Marketers cannot sit idly by and let others make decisions on customer service, reputation management, pricing, distribution, or the myriad other issues that must be confronted; marketing must lead, says Timothy R. Pearson in The Old Rules of Marketing are Dead: 6 New Rules to Reinvent Your Brand & Reignite Your Business ( www.tatamcgrawhill.com ). Urging marketers to lead because others will then follow, he poses some tough questions, such as: Is marketing viewed as a strategic partner by leadership? Does marketing have a seat at the table when the company's vision is being set? And, does your team aspire to accomplish the vision you set, or do they think you set the bar too high?
Core deviations
The book opens with the rule that the core is everything. The core of a brand is its essence, the unique differentiator and distinctiveness that attracts buyers and consumers time and again, building brand preference and customer loyalty, explains Pearson.
He cautions that when enterprises move away from this core, they can damage their brands and the relationship with their targeted audiences. An example cited is about how Dell faced severe customer service problems in the mid-2000s. “From 2003 to 2005 Dell sold millions of PCs that leaked chemicals and malfunctioned in other manners – and when it got complaints, blamed the users for overtaxing the machines,” the book chronicles.
Rues Pearson that Dell was off track all the time for a very simple reason: It lost sight of its core, which was more than an efficient manufacturing and pricing model – it was an emotional connection with its customers, who felt its customer service was top-notch. It did not recognise the marketplace was changing all too quickly: businesses were reducing their technology expenditures, and consumers (and non-US markets) were the growing opportunity, one that Dell started to treat with less respect just as the market changed, he adds. “Dell remains a company in search of a new identity – and a brand that is out of touch with its core essence. Until it revisits that essence, it cannot and will not successfully reinvent itself.”
Walmart story
One other rule in the book is that there are many choices but only one customer. Here, the author emphasises that while strategy is the heart, measurement is the lifeblood. And he calls for viewing marketing as an investment, not as an expense. A telling example given in the book is of Walmart, which did better than most other retailers during the recent recession.
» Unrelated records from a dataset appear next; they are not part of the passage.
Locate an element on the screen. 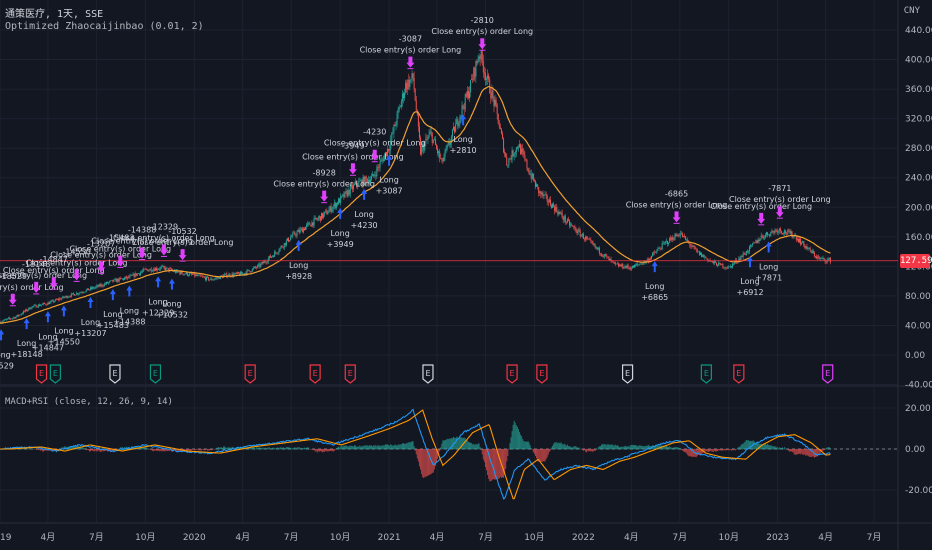 The width and height of the screenshot is (932, 550). long-entry-value: +14847 is located at coordinates (48, 348).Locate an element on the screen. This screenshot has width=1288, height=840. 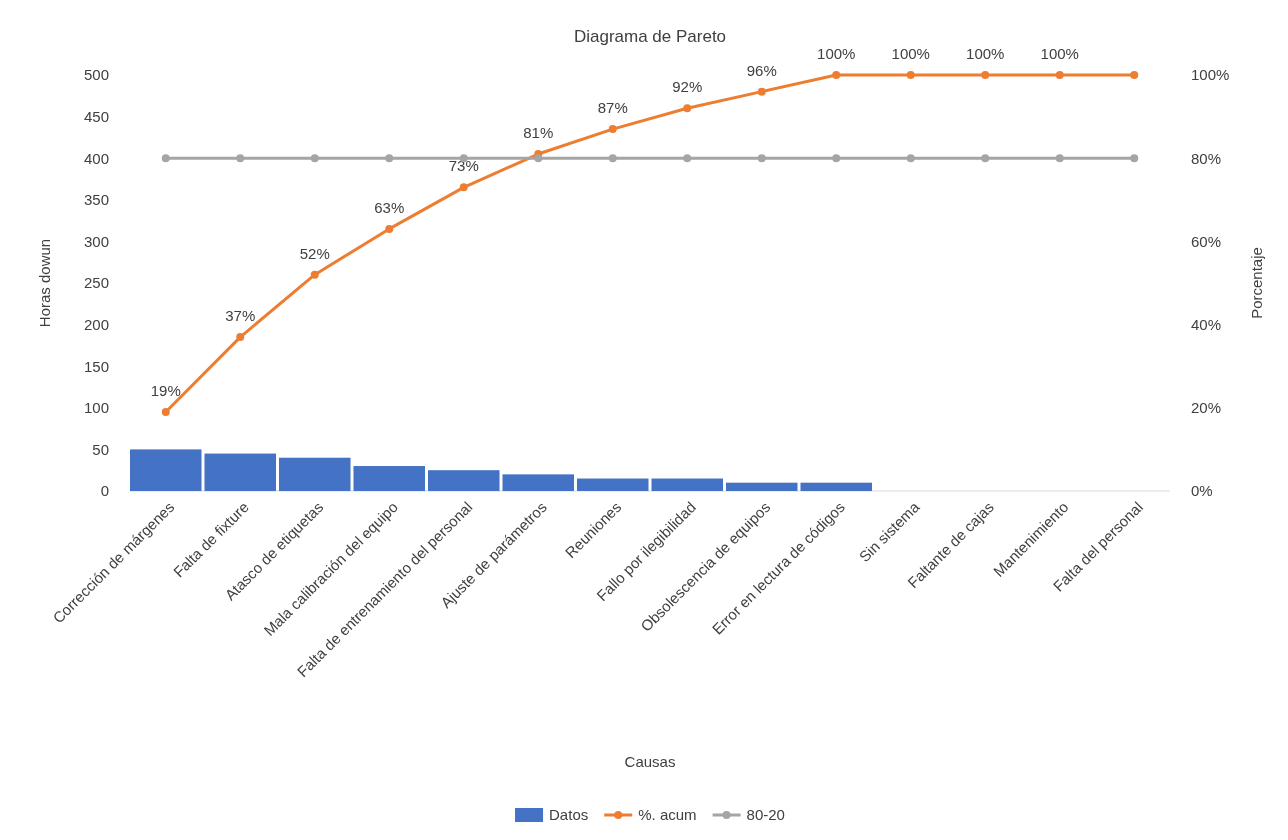
chart-title: Diagrama de Pareto is located at coordinates (650, 36).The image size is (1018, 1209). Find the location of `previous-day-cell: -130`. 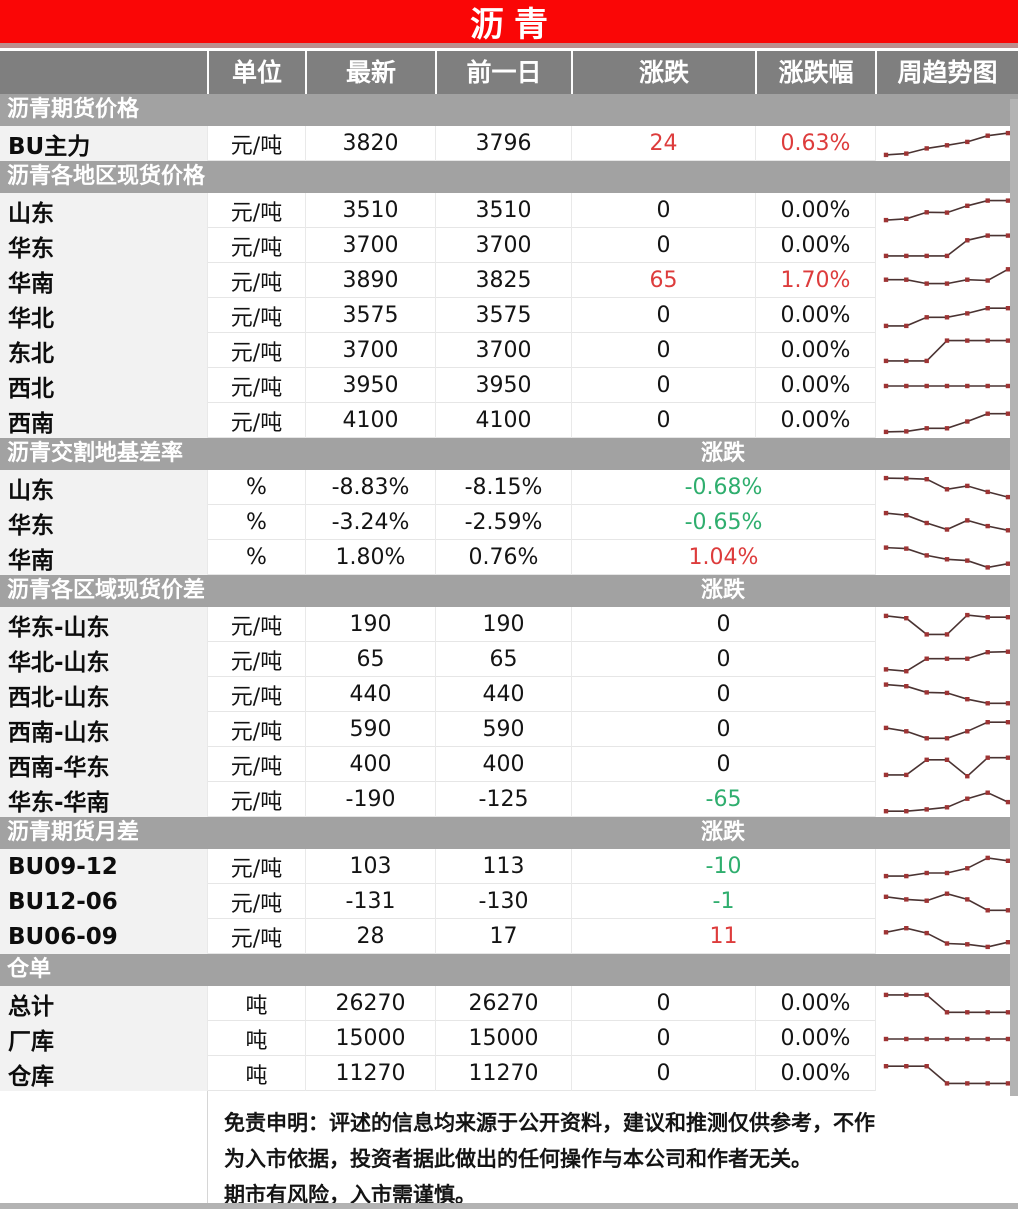

previous-day-cell: -130 is located at coordinates (503, 902).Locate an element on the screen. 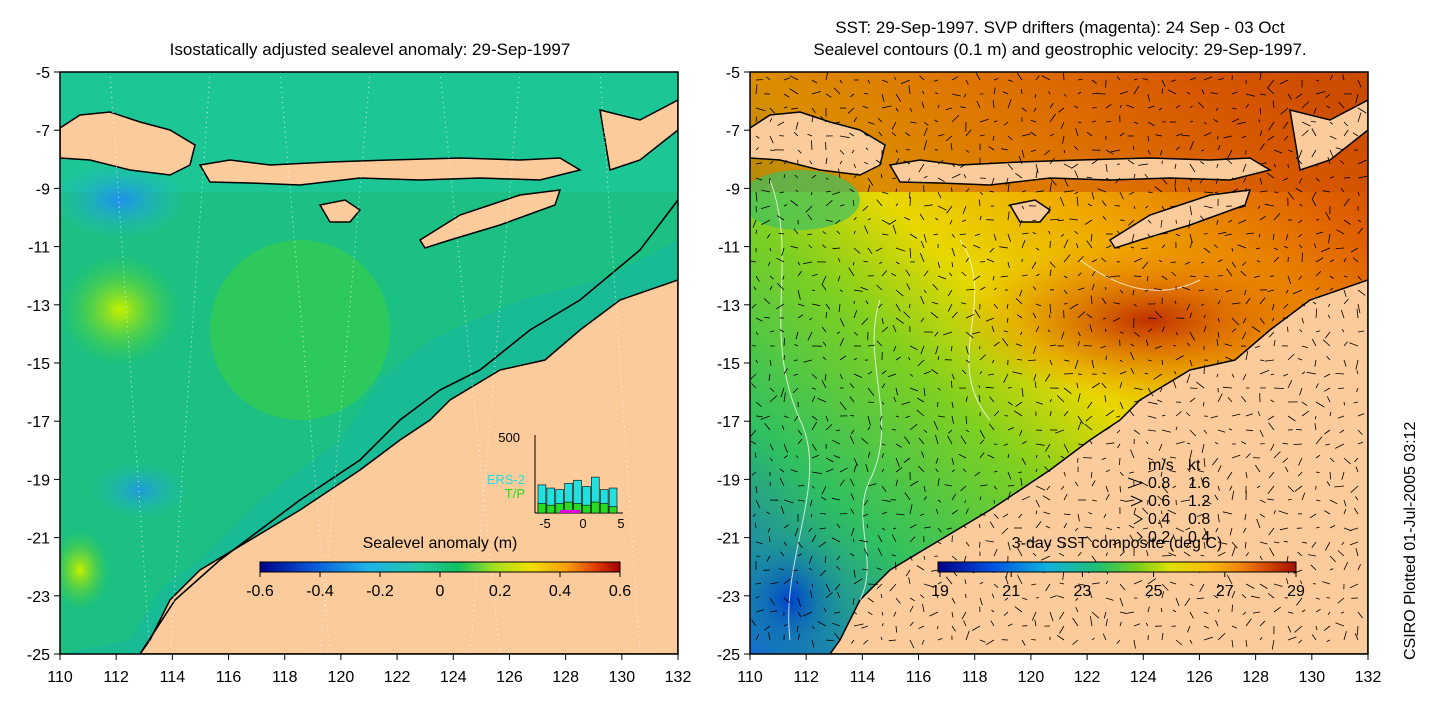  inset-legend-ers2: ERS-2 is located at coordinates (506, 480).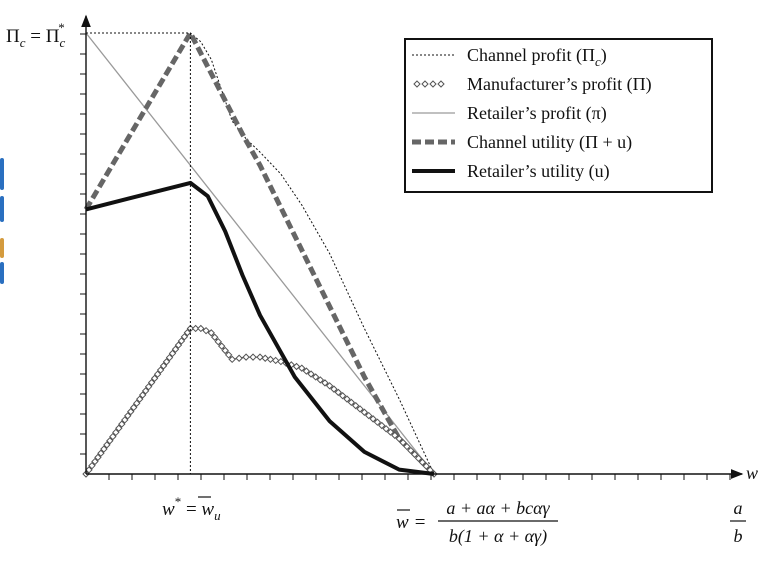 Image resolution: width=780 pixels, height=566 pixels. Describe the element at coordinates (36, 35) in the screenshot. I see `y-axis-label: Πc = Πc*` at that location.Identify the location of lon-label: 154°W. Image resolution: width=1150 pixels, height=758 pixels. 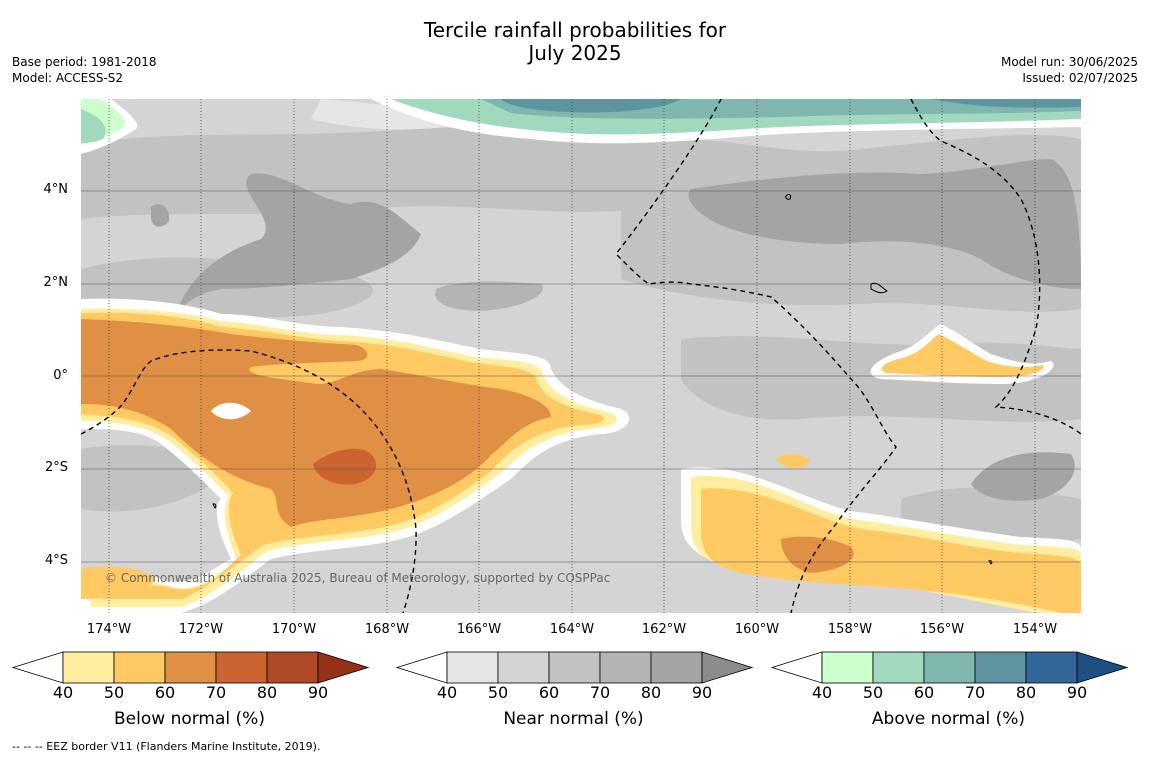
(1035, 630).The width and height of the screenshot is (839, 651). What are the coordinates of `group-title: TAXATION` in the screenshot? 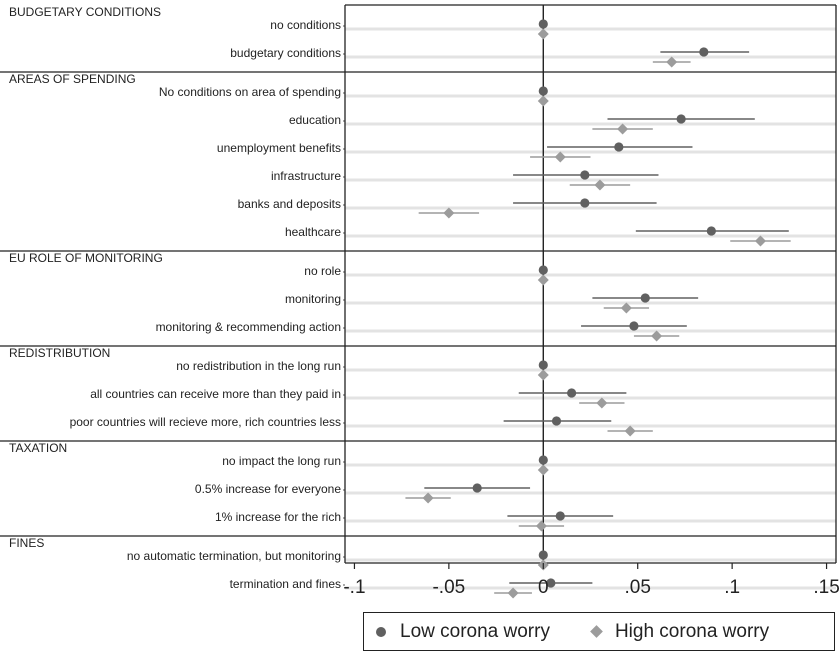 It's located at (38, 448).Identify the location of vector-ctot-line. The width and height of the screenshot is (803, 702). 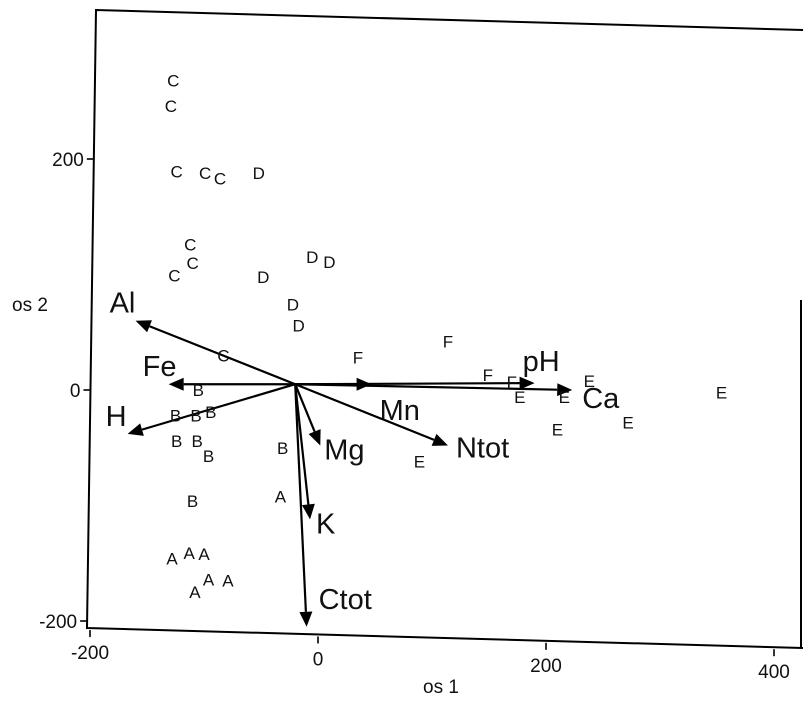
(300, 498).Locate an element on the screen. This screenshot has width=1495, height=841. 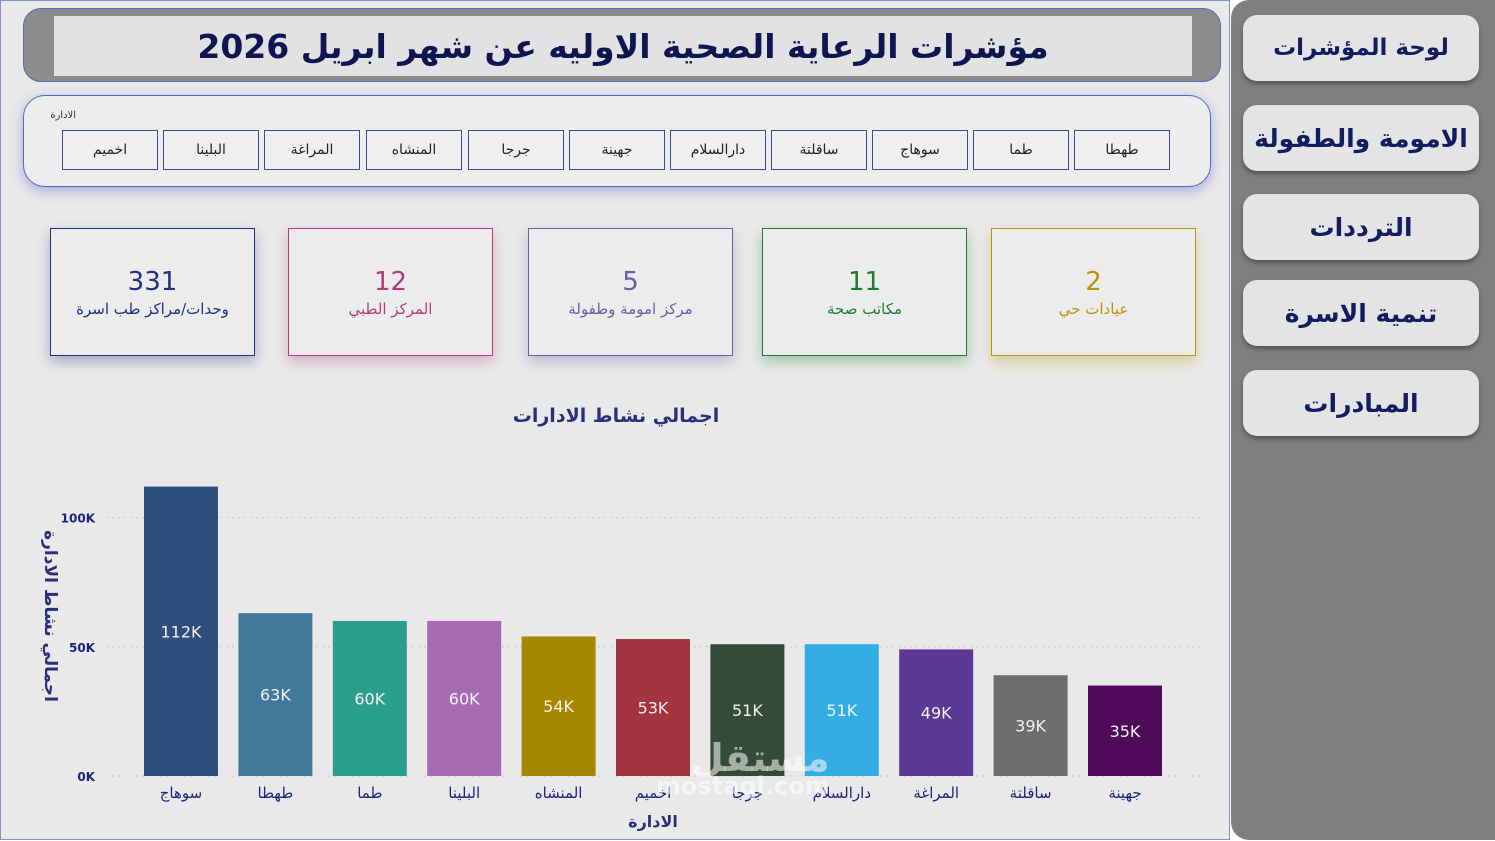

In 2005 to 2006, the company had a very brief flirtation with designer branding and positioning as a higher-end retailer, directly competing with Target, narrates Pearson. Course-correction included many changes, such as getting Stephen F. Quinn, a marketer from Pepsico's $10-billion Frito-Lay division, as the new chief marketing officer. The new merchant leaders understood the essence of the retail concept Sam Walton had created: Walmart is a discount store that saves people money to help them live their lives better, and that it does not compete with Target or other retailers because it is one of a kind. “Walmart went back to its future just as the recession hit. In its legacy role, it was ideally positioned when Americans began looking for ways to save money yet still get a good value.”
Right reasons
Rule four instructs, ‘Do the right things for the right reasons.' A chapter devoted to this rule begins by fretting that many businesses and even more marketers today believe they are missing out if they are not on Facebook, Twitter, or similar sites or applications where communities of consumers gather and congregate. Reminds Pearson that reinvention requires doing what is best for the brand and not falling prey to the tendency and pressure to do what everyone else is doing, especially when it comes to social networking. “A marketer's job is to drive ever-increasing profitable sales. If an online social network presence isn't central to accomplishing that objective, then resist the pressure.”
On celebrity endorsements, an insight of value is to learn from instances when the icons fell from grace, as in the case of Tiger Woods, who was associated with brands such as Accenture, Nike, General Motors, and American Express. For, he was known as the world's most marketable athletes and was admired and respected by people of all ages.
The author's advice, therefore, is to determine exactly what the celebrity's role would be and have the data-driven metrics to evaluate and continue its association for the long term. Nike stood by Woods after the return to golf at the 2010 Masters. If you wonder ‘why,' the reasons are financial, observes Pearson. “Nike Golf is one of the fastest-growing brands in the sport, with an estimated $648 million in sales in 2009…”
Ideal addition to marketers' reading list, in case they are open to reinvention.